政府官邸では、以前、高い支持率を維持している徳川星帝の二期目を期待する声が高まっています」
***
西洋式の大きな屋敷
エントランスでは、舞踏会が開かれていて、財界の要人が集まっているからなのか、高価なタキシードとドレスに身を包んでいる参加者は全員顔に蝶仮面を付けている。
参加者たちはワイングラスを片手に談笑や、エントランスの中央で華やかな社交ダンスを披露して盛り上がっている。
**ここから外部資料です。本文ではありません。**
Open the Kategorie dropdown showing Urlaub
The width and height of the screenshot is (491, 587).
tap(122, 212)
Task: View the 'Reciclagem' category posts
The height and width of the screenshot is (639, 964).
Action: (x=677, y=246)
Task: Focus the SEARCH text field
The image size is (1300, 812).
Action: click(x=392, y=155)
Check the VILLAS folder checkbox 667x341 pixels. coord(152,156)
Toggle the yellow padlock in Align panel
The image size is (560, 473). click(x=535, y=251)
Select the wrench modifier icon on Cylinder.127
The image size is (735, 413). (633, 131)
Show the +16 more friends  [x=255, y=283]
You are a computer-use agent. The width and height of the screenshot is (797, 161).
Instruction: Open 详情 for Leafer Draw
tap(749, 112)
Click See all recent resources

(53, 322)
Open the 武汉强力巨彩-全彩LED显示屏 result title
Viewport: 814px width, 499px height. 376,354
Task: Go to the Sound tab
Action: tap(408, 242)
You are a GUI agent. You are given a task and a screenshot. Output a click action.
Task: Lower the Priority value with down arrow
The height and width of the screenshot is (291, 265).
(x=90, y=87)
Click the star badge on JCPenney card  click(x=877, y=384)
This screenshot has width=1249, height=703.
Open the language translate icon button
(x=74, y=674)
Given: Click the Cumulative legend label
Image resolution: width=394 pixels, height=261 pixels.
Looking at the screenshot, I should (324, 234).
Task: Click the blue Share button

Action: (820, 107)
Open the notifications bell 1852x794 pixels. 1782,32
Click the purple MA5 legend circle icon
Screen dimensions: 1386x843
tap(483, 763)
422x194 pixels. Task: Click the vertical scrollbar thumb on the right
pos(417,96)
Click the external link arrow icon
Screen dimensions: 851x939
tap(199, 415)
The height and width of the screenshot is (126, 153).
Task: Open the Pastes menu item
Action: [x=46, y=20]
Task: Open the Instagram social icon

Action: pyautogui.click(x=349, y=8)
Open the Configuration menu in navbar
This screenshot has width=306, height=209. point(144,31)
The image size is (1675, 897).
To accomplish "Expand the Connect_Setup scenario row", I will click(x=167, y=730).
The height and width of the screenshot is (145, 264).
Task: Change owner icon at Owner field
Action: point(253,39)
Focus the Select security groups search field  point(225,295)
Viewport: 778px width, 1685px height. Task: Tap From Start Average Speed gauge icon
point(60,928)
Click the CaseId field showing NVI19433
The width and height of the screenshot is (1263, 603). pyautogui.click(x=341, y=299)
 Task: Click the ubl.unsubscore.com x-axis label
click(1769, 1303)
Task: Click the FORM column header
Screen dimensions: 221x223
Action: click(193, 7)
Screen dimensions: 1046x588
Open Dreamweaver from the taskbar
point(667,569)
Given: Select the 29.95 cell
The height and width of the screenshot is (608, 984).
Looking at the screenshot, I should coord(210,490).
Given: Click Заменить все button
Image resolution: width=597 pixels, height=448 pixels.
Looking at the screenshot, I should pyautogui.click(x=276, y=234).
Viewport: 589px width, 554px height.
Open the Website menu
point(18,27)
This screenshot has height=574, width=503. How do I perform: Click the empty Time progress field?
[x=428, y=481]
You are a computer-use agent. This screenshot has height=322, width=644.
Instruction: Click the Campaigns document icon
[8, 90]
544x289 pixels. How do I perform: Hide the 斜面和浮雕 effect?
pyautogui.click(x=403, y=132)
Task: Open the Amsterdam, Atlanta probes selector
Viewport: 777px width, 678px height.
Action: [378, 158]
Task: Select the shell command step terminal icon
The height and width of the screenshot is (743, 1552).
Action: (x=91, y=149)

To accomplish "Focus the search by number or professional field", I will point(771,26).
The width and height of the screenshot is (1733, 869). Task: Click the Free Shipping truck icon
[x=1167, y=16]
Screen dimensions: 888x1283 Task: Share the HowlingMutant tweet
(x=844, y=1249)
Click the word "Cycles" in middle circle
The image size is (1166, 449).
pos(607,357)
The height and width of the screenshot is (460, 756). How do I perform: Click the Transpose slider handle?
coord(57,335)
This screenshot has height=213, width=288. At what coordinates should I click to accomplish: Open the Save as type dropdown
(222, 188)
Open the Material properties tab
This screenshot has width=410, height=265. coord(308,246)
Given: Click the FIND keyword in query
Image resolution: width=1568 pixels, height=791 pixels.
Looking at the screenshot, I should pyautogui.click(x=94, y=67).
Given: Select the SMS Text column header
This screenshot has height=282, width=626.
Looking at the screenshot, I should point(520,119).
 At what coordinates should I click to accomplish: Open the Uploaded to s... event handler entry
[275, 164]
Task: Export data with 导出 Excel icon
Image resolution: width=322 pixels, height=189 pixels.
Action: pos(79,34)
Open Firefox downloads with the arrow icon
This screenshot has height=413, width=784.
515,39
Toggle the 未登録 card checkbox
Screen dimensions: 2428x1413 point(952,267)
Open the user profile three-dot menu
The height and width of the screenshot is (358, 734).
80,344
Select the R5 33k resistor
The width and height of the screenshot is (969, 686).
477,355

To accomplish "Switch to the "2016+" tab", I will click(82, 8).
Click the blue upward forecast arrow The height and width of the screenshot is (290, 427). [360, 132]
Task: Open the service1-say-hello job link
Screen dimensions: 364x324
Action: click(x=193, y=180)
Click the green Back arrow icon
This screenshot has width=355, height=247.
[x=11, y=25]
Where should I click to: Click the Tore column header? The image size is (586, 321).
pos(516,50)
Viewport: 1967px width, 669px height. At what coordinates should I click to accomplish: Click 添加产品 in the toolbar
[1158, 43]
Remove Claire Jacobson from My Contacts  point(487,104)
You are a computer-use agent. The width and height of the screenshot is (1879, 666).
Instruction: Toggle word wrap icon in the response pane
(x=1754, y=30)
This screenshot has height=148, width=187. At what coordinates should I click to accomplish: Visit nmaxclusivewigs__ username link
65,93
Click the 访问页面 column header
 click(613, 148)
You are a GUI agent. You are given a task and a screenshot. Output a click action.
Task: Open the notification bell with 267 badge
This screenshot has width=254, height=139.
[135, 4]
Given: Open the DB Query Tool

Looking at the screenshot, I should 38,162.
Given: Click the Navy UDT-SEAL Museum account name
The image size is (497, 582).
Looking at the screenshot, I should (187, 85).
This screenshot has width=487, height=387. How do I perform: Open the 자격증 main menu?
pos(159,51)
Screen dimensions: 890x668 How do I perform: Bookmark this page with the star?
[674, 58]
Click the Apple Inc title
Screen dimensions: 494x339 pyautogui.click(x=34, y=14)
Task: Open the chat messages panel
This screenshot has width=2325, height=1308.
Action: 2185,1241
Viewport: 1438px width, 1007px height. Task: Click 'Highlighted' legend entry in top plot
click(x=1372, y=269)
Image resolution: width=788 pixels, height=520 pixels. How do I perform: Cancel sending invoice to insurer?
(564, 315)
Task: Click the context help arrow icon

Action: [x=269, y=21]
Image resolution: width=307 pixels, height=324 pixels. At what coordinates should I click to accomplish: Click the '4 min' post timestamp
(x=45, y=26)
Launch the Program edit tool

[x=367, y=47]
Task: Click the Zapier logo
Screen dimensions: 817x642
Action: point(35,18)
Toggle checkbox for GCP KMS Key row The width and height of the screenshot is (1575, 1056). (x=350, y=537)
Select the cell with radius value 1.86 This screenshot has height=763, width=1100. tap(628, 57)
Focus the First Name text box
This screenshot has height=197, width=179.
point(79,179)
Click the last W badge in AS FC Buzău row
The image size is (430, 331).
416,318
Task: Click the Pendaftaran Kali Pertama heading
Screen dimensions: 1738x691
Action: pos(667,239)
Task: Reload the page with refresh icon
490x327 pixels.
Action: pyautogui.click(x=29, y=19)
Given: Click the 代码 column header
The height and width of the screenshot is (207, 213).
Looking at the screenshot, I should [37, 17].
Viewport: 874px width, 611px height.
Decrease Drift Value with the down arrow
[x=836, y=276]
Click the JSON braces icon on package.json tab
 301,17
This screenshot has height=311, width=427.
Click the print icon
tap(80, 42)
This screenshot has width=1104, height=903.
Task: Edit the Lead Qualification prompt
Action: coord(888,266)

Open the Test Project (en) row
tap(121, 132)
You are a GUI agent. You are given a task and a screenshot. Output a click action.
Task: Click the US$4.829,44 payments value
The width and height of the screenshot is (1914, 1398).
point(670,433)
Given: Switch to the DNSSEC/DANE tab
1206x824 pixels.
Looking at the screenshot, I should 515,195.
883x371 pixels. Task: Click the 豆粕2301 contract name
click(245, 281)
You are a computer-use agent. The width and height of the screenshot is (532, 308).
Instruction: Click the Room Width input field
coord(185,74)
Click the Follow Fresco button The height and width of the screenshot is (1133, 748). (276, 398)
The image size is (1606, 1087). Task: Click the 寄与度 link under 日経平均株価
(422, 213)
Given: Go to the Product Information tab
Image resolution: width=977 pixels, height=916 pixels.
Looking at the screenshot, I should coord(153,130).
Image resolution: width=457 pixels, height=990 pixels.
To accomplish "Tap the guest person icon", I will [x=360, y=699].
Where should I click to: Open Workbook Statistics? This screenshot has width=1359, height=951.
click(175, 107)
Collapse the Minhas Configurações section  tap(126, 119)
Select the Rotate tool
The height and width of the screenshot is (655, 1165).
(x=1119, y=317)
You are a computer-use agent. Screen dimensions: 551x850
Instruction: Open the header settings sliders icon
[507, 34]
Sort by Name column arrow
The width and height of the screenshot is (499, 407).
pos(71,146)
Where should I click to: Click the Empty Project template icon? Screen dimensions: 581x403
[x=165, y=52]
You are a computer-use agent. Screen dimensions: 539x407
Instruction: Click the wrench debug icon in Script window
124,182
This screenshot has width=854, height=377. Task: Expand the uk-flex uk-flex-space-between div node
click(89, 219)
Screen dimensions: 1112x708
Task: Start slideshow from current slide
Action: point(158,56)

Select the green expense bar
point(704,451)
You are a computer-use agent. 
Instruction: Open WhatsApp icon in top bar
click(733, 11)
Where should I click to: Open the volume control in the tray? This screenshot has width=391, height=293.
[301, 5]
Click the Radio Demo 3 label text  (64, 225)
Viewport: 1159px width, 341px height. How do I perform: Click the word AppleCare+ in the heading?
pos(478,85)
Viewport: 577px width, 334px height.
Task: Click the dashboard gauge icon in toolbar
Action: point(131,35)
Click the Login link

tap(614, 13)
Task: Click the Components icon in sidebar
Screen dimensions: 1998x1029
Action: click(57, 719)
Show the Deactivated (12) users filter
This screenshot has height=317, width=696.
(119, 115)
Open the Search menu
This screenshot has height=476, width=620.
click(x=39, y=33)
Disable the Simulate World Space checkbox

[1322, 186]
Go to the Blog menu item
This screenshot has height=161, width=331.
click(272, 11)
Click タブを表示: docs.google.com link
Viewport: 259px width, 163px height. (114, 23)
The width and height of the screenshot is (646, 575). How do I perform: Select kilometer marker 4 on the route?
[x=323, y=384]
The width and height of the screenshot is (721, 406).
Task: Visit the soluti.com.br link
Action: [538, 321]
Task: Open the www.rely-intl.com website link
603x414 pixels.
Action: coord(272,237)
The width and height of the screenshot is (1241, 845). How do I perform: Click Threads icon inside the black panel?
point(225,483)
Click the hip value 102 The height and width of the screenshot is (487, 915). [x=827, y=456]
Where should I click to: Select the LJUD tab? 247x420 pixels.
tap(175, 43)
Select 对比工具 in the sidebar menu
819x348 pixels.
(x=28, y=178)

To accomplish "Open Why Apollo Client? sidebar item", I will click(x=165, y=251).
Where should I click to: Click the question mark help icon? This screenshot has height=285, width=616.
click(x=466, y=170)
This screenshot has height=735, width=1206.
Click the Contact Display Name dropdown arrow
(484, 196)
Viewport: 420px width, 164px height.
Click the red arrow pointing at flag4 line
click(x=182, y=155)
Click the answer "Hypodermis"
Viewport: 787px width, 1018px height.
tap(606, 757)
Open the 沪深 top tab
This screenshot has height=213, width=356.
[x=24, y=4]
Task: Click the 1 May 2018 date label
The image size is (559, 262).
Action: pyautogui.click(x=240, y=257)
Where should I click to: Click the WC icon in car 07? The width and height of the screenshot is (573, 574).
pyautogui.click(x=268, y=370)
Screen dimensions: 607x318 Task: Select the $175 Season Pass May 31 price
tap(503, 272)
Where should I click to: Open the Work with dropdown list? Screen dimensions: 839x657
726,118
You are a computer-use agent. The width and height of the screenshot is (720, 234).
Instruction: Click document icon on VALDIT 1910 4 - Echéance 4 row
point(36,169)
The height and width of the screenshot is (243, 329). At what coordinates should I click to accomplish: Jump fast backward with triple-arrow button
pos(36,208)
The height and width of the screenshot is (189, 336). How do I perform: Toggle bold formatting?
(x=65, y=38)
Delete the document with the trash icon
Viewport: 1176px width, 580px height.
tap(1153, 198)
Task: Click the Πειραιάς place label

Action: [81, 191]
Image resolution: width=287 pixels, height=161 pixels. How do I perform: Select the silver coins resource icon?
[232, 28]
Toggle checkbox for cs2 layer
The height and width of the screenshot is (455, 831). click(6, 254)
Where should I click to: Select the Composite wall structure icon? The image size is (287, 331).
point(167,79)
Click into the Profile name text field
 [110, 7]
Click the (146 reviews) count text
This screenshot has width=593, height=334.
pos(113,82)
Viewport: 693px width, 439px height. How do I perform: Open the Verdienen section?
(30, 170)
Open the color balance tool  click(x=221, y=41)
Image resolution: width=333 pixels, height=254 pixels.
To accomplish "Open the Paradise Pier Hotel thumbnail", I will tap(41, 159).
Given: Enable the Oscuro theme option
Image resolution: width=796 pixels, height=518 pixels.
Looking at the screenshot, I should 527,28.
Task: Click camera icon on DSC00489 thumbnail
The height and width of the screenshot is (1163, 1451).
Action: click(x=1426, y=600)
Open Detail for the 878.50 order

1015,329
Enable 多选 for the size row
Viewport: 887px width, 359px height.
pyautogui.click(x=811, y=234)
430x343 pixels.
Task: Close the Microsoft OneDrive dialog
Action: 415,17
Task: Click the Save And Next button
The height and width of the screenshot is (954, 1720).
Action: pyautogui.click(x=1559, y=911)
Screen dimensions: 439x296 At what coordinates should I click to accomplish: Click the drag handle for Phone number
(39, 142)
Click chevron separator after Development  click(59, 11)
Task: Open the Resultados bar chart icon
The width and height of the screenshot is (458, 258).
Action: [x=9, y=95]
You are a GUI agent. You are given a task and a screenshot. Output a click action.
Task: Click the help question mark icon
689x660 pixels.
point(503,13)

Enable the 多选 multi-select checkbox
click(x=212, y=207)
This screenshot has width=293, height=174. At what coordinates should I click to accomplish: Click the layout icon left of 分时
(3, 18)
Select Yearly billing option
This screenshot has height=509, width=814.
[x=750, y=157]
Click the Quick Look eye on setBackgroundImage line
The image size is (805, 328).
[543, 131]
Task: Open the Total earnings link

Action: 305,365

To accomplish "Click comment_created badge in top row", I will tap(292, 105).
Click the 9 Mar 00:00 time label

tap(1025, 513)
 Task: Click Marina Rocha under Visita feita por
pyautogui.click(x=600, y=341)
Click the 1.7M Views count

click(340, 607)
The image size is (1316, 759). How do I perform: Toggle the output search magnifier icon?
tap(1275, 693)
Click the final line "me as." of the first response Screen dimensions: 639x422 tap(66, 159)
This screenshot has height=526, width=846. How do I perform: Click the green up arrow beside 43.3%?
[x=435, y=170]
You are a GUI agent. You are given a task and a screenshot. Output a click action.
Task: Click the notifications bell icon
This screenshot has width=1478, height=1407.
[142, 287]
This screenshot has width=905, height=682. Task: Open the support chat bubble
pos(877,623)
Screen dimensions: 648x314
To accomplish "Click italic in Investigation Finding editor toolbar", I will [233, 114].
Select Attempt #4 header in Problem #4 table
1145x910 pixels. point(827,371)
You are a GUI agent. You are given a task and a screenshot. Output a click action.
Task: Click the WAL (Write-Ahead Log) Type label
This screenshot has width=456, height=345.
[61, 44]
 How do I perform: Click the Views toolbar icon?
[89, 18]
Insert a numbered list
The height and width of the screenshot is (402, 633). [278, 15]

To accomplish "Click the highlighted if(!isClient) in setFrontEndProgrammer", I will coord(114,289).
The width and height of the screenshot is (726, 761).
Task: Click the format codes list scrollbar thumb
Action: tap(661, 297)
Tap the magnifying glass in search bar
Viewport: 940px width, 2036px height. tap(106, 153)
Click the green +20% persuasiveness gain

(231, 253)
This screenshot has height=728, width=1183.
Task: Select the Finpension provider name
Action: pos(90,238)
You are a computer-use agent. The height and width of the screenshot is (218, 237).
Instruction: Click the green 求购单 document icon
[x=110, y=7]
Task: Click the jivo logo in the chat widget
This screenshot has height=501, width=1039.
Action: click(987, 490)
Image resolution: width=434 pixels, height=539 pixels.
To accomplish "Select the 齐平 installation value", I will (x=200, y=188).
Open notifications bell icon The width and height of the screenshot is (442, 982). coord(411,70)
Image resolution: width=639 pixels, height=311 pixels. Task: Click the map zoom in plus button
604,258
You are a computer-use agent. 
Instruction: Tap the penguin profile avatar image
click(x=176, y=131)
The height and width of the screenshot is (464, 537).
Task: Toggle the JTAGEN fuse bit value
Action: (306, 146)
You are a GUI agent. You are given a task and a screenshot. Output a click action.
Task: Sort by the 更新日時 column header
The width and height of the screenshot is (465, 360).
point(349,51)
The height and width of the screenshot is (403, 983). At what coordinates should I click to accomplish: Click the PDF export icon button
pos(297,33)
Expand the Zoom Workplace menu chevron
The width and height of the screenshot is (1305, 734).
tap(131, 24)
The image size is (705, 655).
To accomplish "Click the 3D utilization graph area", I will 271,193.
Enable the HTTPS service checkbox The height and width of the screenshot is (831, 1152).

金の装飾が入ったアンティーク調の大きな扉がゆっくりと開く。
そこにレオス・アルベルトを伴ったグールド・グレモリーの姿がある。
2人は蝶仮面も付けず、素顔のまま堂々と中へと入ってくる。
「あれはグールド・グレモリー⋯⋯」「なぜ、ここに?」と、怪訝な表情でヒソヒソ話をする参加者たち。
「よく来たな。スメラギの小僧」と、男の声が響く。
参加者たちが見上げると、赤絨毯が敷かれた階段の最上段に杖をついた90代の老人が執事たちを伴い立っている。
姿を現した老人に参加者たちはざわつく。
老人は長くて白い顎髭を撫でながらゆっくりと階段を降りてくる。
「グールド・グレモリーといったな。ヘイムダルを手中に納め、経済団体に泥を塗り、今度はワシに会いたいなどと⋯⋯思い上がるのも大概にせねば。レオス。すっかりそやつの飼い犬だな。哀れな」
老人から目を背けるレオスは、グールドの意向の下、仲介役を果たし、最後は星帝選挙の出馬断念を条件にこの老人との会談に漕ぎ着けていた。
「お会いしとうございました。世界皇帝ロス・クリスフェラー・チャイルド公」
「その不遜な顔。レオノールの騒乱を鎮めて英雄になったつもりか? よかろう礼儀を知らぬ者には恥をかいてもらおう」
世界皇帝が杖で床をひと突きすると床の一部がスライドして中からテーブルと座席がせり出してくる。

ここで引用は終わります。